>> Start RECORDS TO PROCESS
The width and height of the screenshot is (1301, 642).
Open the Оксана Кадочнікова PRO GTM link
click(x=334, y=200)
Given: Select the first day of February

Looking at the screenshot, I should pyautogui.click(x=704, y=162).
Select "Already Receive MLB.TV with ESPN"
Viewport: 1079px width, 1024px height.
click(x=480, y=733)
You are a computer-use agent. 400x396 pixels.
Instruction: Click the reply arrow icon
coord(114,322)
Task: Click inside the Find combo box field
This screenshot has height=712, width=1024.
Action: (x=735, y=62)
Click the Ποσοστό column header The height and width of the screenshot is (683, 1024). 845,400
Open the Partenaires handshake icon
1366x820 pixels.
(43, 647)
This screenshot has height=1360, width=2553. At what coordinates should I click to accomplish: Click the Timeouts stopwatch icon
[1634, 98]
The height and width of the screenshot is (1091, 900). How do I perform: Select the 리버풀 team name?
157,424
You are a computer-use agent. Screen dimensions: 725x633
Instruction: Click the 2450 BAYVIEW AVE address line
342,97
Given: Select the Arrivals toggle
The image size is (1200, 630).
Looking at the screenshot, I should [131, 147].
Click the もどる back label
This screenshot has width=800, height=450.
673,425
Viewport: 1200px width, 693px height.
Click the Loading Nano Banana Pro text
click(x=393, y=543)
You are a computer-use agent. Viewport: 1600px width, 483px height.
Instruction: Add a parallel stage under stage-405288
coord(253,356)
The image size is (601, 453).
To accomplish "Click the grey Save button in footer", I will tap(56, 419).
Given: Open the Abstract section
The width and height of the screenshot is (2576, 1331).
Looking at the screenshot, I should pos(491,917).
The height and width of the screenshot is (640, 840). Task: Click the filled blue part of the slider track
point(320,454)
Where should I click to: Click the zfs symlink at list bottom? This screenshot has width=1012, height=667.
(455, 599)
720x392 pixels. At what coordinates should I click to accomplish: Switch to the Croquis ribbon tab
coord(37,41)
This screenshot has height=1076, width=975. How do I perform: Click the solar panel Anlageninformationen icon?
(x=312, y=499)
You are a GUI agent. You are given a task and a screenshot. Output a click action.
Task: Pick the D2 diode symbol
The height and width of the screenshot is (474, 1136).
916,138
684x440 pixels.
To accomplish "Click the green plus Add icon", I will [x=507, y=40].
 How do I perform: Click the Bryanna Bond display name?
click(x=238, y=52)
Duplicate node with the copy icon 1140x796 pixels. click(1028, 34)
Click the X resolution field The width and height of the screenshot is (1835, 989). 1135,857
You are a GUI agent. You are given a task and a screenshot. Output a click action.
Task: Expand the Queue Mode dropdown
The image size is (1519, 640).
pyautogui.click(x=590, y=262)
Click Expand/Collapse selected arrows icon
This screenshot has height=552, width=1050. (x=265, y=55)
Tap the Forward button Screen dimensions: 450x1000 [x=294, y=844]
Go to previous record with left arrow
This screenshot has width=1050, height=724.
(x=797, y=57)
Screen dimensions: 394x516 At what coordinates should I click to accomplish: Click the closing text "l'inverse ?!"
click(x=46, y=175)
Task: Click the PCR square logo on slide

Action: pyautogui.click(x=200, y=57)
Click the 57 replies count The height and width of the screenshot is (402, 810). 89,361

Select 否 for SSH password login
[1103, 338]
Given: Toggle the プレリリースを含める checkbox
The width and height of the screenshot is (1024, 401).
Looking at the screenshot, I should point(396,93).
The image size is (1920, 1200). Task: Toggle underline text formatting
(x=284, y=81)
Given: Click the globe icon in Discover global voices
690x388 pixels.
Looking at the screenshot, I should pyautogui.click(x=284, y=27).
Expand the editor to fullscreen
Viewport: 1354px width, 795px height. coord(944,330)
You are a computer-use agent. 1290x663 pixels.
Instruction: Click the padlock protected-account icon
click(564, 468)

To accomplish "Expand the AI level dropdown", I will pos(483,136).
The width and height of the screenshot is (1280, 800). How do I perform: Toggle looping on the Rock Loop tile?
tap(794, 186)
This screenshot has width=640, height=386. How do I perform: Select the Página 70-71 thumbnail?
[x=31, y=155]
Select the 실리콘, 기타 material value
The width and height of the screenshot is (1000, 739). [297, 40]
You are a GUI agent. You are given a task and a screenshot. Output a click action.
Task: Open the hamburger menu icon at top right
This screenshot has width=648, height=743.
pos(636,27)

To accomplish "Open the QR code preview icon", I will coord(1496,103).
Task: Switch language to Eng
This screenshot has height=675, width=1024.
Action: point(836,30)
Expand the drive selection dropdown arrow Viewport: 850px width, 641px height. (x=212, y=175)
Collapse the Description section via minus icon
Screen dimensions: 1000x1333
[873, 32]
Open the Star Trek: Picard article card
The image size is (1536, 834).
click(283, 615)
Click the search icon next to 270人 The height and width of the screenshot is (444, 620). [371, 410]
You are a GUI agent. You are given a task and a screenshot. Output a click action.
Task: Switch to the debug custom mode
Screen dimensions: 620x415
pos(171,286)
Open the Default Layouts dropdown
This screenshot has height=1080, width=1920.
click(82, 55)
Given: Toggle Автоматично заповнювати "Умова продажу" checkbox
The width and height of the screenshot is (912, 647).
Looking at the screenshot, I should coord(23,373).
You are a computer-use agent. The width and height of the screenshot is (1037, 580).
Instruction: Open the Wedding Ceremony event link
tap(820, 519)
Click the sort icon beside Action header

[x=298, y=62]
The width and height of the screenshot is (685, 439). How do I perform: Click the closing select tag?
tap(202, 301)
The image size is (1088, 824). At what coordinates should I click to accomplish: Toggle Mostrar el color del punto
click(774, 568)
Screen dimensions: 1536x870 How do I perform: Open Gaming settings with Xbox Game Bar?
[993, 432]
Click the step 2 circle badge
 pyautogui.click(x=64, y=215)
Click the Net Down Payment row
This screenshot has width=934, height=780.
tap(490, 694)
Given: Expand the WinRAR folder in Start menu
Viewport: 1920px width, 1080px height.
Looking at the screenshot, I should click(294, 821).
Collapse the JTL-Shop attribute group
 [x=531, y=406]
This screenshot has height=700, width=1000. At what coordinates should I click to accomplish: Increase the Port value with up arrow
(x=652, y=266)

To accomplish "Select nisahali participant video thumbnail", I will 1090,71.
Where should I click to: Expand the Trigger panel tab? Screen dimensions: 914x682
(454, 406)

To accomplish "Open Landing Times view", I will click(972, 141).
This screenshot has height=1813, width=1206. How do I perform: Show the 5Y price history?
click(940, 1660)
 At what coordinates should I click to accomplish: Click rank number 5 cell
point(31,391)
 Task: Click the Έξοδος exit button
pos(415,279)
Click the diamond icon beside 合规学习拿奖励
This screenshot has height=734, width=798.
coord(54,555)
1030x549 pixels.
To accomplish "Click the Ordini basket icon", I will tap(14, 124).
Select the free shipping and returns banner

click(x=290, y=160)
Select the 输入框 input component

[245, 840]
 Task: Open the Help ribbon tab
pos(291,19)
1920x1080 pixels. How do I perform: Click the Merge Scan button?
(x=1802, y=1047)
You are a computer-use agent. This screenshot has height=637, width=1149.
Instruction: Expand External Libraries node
>> End RECORDS TO PROCESS
GIVEN PROBLEM
Rewrite the listing, changing every "Instruction" to "Command" and leaving everything else unchanged.

TASK SOLUTION
The width and height of the screenshot is (1301, 642).
Open the Оксана Кадочнікова PRO GTM link
click(x=334, y=200)
Given: Select the first day of February

Looking at the screenshot, I should pyautogui.click(x=704, y=162).
Select "Already Receive MLB.TV with ESPN"
Viewport: 1079px width, 1024px height.
click(x=480, y=733)
You are a computer-use agent. 400x396 pixels.
Command: Click the reply arrow icon
coord(114,322)
Task: Click inside the Find combo box field
This screenshot has height=712, width=1024.
Action: (x=735, y=62)
Click the Ποσοστό column header The height and width of the screenshot is (683, 1024). 845,400
Open the Partenaires handshake icon
1366x820 pixels.
(43, 647)
This screenshot has height=1360, width=2553. At what coordinates should I click to accomplish: Click the Timeouts stopwatch icon
[1634, 98]
The height and width of the screenshot is (1091, 900). How do I perform: Select the 리버풀 team name?
157,424
You are a computer-use agent. Screen dimensions: 725x633
Command: Click the 2450 BAYVIEW AVE address line
342,97
Given: Select the Arrivals toggle
The image size is (1200, 630).
Looking at the screenshot, I should [131, 147].
Click the もどる back label
This screenshot has width=800, height=450.
673,425
Viewport: 1200px width, 693px height.
Click the Loading Nano Banana Pro text
click(x=393, y=543)
You are a computer-use agent. Viewport: 1600px width, 483px height.
Command: Add a parallel stage under stage-405288
coord(253,356)
The image size is (601, 453).
To accomplish "Click the grey Save button in footer", I will tap(56, 419).
Given: Open the Abstract section
The width and height of the screenshot is (2576, 1331).
Looking at the screenshot, I should pos(491,917).
The height and width of the screenshot is (640, 840). Task: Click the filled blue part of the slider track
point(320,454)
Where should I click to: Click the zfs symlink at list bottom? This screenshot has width=1012, height=667.
(455, 599)
720x392 pixels. At what coordinates should I click to accomplish: Switch to the Croquis ribbon tab
coord(37,41)
This screenshot has height=1076, width=975. How do I perform: Click the solar panel Anlageninformationen icon?
(x=312, y=499)
You are a GUI agent. You are given a task and a screenshot. Output a click action.
Task: Pick the D2 diode symbol
The height and width of the screenshot is (474, 1136).
916,138
684x440 pixels.
To accomplish "Click the green plus Add icon", I will [x=507, y=40].
 How do I perform: Click the Bryanna Bond display name?
click(x=238, y=52)
Duplicate node with the copy icon 1140x796 pixels. click(1028, 34)
Click the X resolution field The width and height of the screenshot is (1835, 989). 1135,857
You are a GUI agent. You are given a task and a screenshot. Output a click action.
Task: Expand the Queue Mode dropdown
The image size is (1519, 640).
pyautogui.click(x=590, y=262)
Click Expand/Collapse selected arrows icon
This screenshot has height=552, width=1050. (x=265, y=55)
Tap the Forward button Screen dimensions: 450x1000 [x=294, y=844]
Go to previous record with left arrow
This screenshot has width=1050, height=724.
(x=797, y=57)
Screen dimensions: 394x516 At what coordinates should I click to accomplish: Click the closing text "l'inverse ?!"
click(x=46, y=175)
Task: Click the PCR square logo on slide

Action: pyautogui.click(x=200, y=57)
Click the 57 replies count The height and width of the screenshot is (402, 810). 89,361

Select 否 for SSH password login
[1103, 338]
Given: Toggle the プレリリースを含める checkbox
The width and height of the screenshot is (1024, 401).
Looking at the screenshot, I should point(396,93).
The image size is (1920, 1200). Task: Toggle underline text formatting
(x=284, y=81)
Given: Click the globe icon in Discover global voices
690x388 pixels.
Looking at the screenshot, I should pyautogui.click(x=284, y=27).
Expand the editor to fullscreen
Viewport: 1354px width, 795px height. coord(944,330)
You are a computer-use agent. 1290x663 pixels.
Command: Click the padlock protected-account icon
click(564, 468)

To accomplish "Expand the AI level dropdown", I will pos(483,136).
The width and height of the screenshot is (1280, 800). How do I perform: Toggle looping on the Rock Loop tile?
tap(794, 186)
This screenshot has width=640, height=386. How do I perform: Select the Página 70-71 thumbnail?
[x=31, y=155]
Select the 실리콘, 기타 material value
The width and height of the screenshot is (1000, 739). [297, 40]
You are a GUI agent. You are given a task and a screenshot. Output a click action.
Task: Open the hamburger menu icon at top right
This screenshot has width=648, height=743.
pos(636,27)

To accomplish "Open the QR code preview icon", I will coord(1496,103).
Task: Switch language to Eng
This screenshot has height=675, width=1024.
Action: point(836,30)
Expand the drive selection dropdown arrow Viewport: 850px width, 641px height. (x=212, y=175)
Collapse the Description section via minus icon
Screen dimensions: 1000x1333
[873, 32]
Open the Star Trek: Picard article card
The image size is (1536, 834).
click(283, 615)
Click the search icon next to 270人 The height and width of the screenshot is (444, 620). [371, 410]
You are a GUI agent. You are given a task and a screenshot. Output a click action.
Task: Switch to the debug custom mode
Screen dimensions: 620x415
pos(171,286)
Open the Default Layouts dropdown
This screenshot has height=1080, width=1920.
click(82, 55)
Given: Toggle Автоматично заповнювати "Умова продажу" checkbox
The width and height of the screenshot is (912, 647).
Looking at the screenshot, I should coord(23,373).
You are a computer-use agent. The width and height of the screenshot is (1037, 580).
Command: Open the Wedding Ceremony event link
tap(820, 519)
Click the sort icon beside Action header

[x=298, y=62]
The width and height of the screenshot is (685, 439). How do I perform: Click the closing select tag?
tap(202, 301)
The image size is (1088, 824). At what coordinates should I click to accomplish: Toggle Mostrar el color del punto
click(774, 568)
Screen dimensions: 1536x870 How do I perform: Open Gaming settings with Xbox Game Bar?
[993, 432]
Click the step 2 circle badge
 pyautogui.click(x=64, y=215)
Click the Net Down Payment row
This screenshot has width=934, height=780.
tap(490, 694)
Given: Expand the WinRAR folder in Start menu
Viewport: 1920px width, 1080px height.
Looking at the screenshot, I should click(294, 821).
Collapse the JTL-Shop attribute group
 [x=531, y=406]
This screenshot has height=700, width=1000. At what coordinates should I click to accomplish: Increase the Port value with up arrow
(x=652, y=266)

To accomplish "Select nisahali participant video thumbnail", I will 1090,71.
Where should I click to: Expand the Trigger panel tab? Screen dimensions: 914x682
(454, 406)

To accomplish "Open Landing Times view", I will click(972, 141).
This screenshot has height=1813, width=1206. How do I perform: Show the 5Y price history?
click(940, 1660)
 At what coordinates should I click to accomplish: Click rank number 5 cell
point(31,391)
 Task: Click the Έξοδος exit button
pos(415,279)
Click the diamond icon beside 合规学习拿奖励
This screenshot has height=734, width=798.
coord(54,555)
1030x549 pixels.
To accomplish "Click the Ordini basket icon", I will tap(14, 124).
Select the free shipping and returns banner

click(x=290, y=160)
Select the 输入框 input component

[245, 840]
 Task: Open the Help ribbon tab
pos(291,19)
1920x1080 pixels. How do I perform: Click the Merge Scan button?
(x=1802, y=1047)
You are a computer-use agent. This screenshot has height=637, width=1149.
Command: Expand External Libraries node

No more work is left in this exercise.